- [EXERCISE PROMPT]:
Can you resume the passage about Christ overcoming death and continue it from its final sentence?

- [EXTRACTED TEXT]:

But what does it mean for us? It means that a man, the Divine man, representing all of mankind, has made a way through death to life for us all. This Divine man has a humanity which is filled with resurrection life, true Life, and with the Holy Spirit. Now we can be united with this man and be born again into a new humanity. His life becomes our own. We participate in this life by faith and by the sacraments. These renew in us the presence of the Holy Spirit. He dwells in us not because we are perfect and holy but because Christ is and we belong to Christ. By faith we cast ourselves in humility before God alone and ask Him to have mercy on us. By baptism and chrismation God unites us to Christ and we receive the benefits which He has won for mankind. We receive the Holy Spirit who is our life, our true life. Death is overcome for us and in us. Our turning to God in faith and repentance allows God to forgive our sins, but forgiveness of sins is not all that we need. We need both forgiveness AND the life of the Holy Spirit. Our sins are forgiven because Christ, the Word Incarnate, has taken upon himself our death and in swallowing up the power of death over us he has taken away the power of the curse and has made it possible for our sins to be forgiven. He has lived an obedient life on our behalf - as Adam could have done but did not. And so we are able to say - do not look at my sins, Lord, but look at the obedience and holiness of your own son.

So why do we still die? Well the curse has not gone away. It was and is a righteous judgement against sin and against man who sins. It had an effect because of Adam, and that effect persists. We are mortal and die as mortals. But by faith and the sacraments we are united with God and follow Christ through mortal death to life. We have already received the Holy Spirit as a guarantee that we will rise to true life, because the Holy Spirit does not dwell in those who are subject to death. If we have any experience of the Holy Spirit at all then we can have faith that what has been begun will come to fulness and fruition in the life beyond death. Our sins have been forgiven because Christ has offered himself as a man who has done no sin, and who bears the consequences of our sin himself. He entered our death and took it upon himself.

- [RECORDED INFORMATION]:

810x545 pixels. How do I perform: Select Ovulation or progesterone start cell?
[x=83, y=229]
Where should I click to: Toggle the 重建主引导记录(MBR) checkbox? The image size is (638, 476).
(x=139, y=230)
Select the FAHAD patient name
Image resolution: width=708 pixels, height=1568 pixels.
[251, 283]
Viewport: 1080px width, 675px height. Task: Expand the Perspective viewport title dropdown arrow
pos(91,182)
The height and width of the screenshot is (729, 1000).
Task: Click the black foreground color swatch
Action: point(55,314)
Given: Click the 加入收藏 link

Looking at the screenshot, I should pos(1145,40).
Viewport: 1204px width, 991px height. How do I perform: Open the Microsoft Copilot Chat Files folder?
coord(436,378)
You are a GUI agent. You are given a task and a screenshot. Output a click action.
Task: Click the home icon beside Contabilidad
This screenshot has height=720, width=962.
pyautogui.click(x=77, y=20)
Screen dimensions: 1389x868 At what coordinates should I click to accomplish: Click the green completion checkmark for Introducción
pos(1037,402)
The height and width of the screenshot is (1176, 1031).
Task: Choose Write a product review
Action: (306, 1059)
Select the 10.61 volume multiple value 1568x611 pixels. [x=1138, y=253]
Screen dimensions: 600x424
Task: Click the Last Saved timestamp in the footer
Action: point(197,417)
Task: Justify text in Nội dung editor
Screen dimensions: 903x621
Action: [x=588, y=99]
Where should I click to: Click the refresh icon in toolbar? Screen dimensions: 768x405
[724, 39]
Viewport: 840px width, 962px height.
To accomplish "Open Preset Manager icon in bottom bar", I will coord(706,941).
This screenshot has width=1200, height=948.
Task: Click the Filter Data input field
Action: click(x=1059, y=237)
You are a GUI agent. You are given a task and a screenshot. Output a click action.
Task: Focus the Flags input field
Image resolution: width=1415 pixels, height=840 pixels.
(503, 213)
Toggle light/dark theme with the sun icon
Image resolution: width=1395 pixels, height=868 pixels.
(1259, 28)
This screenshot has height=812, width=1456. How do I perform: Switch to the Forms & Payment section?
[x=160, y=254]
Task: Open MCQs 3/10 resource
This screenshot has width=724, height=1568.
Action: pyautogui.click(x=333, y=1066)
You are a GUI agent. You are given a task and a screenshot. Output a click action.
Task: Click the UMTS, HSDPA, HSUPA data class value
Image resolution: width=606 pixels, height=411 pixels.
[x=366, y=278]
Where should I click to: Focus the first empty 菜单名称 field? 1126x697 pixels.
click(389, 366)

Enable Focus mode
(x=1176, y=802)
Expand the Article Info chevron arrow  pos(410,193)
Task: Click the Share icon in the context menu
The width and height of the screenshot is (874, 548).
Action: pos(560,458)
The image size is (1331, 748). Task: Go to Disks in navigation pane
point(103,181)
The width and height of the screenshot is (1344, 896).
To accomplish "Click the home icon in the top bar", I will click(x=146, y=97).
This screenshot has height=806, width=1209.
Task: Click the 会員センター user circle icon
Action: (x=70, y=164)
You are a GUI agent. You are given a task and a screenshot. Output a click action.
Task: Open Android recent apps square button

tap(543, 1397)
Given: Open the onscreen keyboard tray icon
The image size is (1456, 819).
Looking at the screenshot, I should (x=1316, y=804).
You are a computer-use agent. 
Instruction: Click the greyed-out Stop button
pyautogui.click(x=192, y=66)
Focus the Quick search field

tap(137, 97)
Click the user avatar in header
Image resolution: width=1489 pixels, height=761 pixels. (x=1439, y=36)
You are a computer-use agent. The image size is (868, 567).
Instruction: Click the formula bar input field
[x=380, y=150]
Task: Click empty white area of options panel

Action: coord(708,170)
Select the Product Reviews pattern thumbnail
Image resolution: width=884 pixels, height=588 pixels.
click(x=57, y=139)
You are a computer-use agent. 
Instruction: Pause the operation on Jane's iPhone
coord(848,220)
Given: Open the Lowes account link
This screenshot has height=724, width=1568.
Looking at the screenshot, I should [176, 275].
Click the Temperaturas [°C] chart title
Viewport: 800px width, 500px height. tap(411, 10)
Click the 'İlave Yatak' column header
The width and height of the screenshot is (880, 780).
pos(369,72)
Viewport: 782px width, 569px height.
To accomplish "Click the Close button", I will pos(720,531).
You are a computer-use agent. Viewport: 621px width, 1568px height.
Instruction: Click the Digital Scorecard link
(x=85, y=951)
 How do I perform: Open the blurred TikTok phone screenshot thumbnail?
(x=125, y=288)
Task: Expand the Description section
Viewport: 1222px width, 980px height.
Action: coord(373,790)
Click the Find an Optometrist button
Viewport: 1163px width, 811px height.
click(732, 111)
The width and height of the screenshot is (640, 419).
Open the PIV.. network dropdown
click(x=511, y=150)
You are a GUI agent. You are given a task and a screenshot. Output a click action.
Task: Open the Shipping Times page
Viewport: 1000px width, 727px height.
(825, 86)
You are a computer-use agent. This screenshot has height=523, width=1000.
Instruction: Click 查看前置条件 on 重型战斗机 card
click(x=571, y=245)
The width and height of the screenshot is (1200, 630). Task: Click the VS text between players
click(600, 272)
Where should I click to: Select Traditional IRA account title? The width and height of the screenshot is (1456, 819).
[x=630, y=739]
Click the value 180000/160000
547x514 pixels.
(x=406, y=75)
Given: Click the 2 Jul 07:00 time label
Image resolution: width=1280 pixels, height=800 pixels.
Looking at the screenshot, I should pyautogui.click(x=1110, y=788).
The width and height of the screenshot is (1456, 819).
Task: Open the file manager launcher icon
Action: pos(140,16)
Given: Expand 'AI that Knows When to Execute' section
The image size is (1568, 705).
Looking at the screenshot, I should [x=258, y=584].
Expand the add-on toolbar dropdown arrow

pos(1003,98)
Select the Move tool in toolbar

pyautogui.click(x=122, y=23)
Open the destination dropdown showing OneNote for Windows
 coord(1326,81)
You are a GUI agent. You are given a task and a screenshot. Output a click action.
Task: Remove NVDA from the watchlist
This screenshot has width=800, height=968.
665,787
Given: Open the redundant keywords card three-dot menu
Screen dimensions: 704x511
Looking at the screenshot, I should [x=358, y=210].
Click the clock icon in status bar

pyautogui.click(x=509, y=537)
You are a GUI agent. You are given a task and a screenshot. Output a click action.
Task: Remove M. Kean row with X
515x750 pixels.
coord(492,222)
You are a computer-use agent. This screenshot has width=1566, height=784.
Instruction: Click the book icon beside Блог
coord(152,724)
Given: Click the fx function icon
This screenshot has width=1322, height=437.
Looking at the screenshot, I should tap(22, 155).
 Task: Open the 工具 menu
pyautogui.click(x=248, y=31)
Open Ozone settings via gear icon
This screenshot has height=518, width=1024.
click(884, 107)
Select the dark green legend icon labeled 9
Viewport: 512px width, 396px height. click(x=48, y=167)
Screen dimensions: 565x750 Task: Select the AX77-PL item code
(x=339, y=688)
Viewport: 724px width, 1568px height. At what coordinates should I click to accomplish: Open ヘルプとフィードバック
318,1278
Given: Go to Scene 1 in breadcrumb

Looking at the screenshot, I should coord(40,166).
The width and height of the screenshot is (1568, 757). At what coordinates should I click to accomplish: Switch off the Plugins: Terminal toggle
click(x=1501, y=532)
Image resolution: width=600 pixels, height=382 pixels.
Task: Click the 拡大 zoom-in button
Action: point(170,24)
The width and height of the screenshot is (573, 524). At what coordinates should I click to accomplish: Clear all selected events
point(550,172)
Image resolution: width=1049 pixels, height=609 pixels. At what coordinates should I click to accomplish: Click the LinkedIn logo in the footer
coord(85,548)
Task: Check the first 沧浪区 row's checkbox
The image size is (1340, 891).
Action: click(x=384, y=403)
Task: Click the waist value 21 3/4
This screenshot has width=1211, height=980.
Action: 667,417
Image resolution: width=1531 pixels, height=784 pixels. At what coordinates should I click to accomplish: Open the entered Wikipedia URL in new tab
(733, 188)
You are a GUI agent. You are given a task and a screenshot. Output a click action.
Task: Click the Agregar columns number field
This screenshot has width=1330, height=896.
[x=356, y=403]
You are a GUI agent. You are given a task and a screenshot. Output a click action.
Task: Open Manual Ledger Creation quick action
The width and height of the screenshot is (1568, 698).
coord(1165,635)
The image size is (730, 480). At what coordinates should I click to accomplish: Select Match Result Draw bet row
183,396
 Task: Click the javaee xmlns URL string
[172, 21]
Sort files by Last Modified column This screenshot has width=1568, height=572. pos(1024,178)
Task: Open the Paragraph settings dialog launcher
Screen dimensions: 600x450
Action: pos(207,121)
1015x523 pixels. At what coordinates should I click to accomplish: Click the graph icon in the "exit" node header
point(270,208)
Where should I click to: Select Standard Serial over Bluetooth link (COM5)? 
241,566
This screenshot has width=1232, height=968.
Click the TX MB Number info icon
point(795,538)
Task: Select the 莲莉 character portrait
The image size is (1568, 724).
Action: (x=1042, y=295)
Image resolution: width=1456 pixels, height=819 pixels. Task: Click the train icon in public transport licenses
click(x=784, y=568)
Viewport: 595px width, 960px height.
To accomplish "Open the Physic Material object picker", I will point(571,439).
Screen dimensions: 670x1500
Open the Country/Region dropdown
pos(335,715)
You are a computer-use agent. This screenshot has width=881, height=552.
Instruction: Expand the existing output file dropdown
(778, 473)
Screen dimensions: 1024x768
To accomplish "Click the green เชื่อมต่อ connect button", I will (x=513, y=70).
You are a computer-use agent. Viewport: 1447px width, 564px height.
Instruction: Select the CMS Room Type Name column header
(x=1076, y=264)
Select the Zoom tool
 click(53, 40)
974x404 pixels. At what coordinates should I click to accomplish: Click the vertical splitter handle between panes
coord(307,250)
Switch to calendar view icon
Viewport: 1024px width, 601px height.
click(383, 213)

- [ANSWER TO THIS EXERCISE]:
But Christ has made a way for us through death to life. We follow in his footsteps. We are baptised, we fast and pray, we allow ourselves to be despised and treated as dead in the eyes of the world, we suffer and eventually we die. But this is not the end, it is the means of passing beyond the power of the just judgement of God and being restored to the place of blessing and life.

Christ did not die to satisfy God's anger. He died to manifest God's love. He died for us all, not standing in our place in the face of an infinite wrath, though we must not forget that God is indeed angered by our sin, and did indeed bring a just judgement and chastisement upon Adam and us all, but even before the judgement was made God had already - as our Fathers clearly teach - prepared a way of salvation to deal with the outcome of Adam's sin, which he forsaw. He has always acted in love towards us, even before he created us, and even when Adam sinned.

If we are found in Christ then mortal death holds no fears. It is the path to life. It frees us from the power of the curse and brings us to the place of promise. We can experience this now, if we are faithful. Life in the midst of death. Life in the face of death. Life with power over death. If I die surely I will live.

The teaching of Anselm reminds us that we should not diminish the offence of sin in the eyes of God. It is death to us. It is the opposite of life and therefore is anti-God. It repels God. But we should not turn to Anselm to remind ourselves of the cost of our sin, and its offensiveness. He is not Orthodox. He teaches a deformed Christianity. We must always turn back to our own Orthodox and trusted Fathers and see how they explain these things. And we can find much in our own Fathers about the seriousness of sin. We should not base our theology on a Roman Catholic teacher, this will lead to imbalance.

No mere man could save us. The judgement of God against us was indeed an infinite judgement which could not be overturned. But it was always the judgement of a loving Father, not an angry, wrathful and distant deity. Only the Word Incarnate could overcome the divine judgement by participating with us in the outcome of that judgement, by living with us and for us, by dying with us and for us, and by rising to new life in the Holy Spirit for us. God is love, not wrath. 'God so loved the world', not was 'so angry with the world'.

My every sin deserves death and is a slap in God's face. But God knows what I am like. Christ knows what I am like. Yet still I am offered new life in Christ. He allows me to share in his renewed humanity though there is nothing in me that warrants such kindness. All of this demonstrates to me the overwhelming love of God towards us.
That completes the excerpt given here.